◆ **Requirement**
Extract the rows below that run from the one containing "For every named target in this 794×1193" through the one containing "TV (633, 19)", both included, and reproduce them word for word.

◆ **Information shown**
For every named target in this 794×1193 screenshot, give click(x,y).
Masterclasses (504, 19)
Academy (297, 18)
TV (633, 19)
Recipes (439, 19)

---

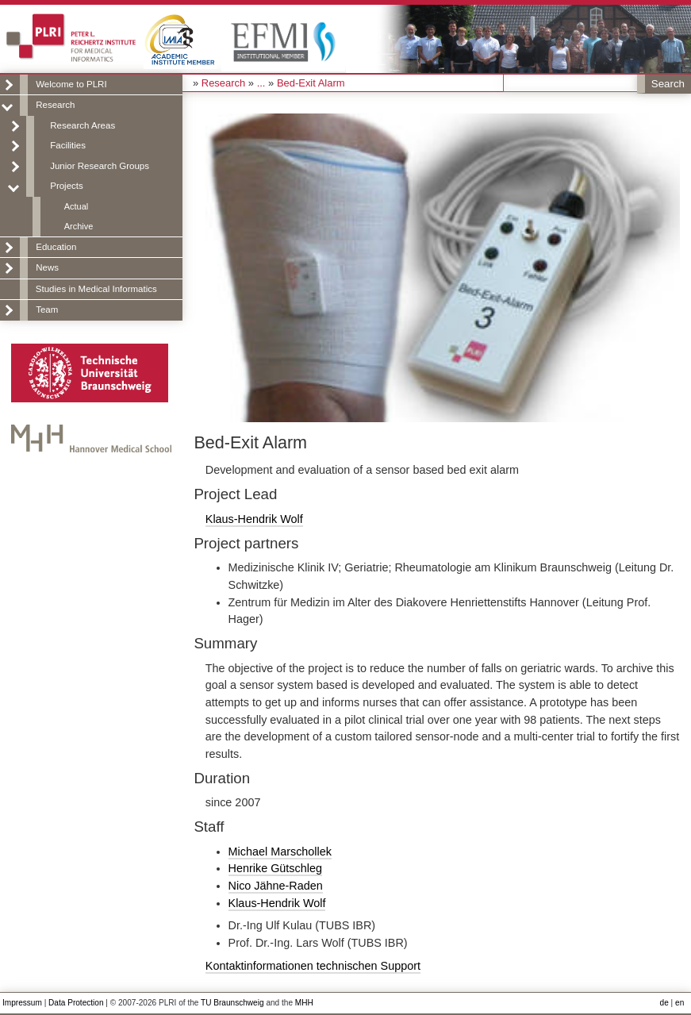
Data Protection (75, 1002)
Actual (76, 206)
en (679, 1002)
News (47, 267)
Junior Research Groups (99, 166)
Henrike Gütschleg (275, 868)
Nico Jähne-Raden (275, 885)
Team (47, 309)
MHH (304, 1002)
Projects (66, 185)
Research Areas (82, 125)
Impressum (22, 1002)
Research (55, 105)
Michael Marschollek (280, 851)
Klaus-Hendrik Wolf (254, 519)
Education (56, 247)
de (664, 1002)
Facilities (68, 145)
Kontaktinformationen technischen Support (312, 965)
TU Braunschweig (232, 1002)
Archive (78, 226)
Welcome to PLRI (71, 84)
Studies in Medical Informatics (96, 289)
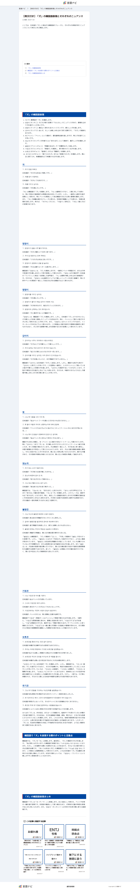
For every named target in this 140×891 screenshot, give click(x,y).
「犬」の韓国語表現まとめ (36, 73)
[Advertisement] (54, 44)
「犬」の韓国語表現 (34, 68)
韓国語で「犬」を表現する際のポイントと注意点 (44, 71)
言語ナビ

◆ **Output**
For every named target in this 794×1193 screenshot, give click(x,y).
Masterclasses (504, 19)
Academy (297, 18)
TV (633, 19)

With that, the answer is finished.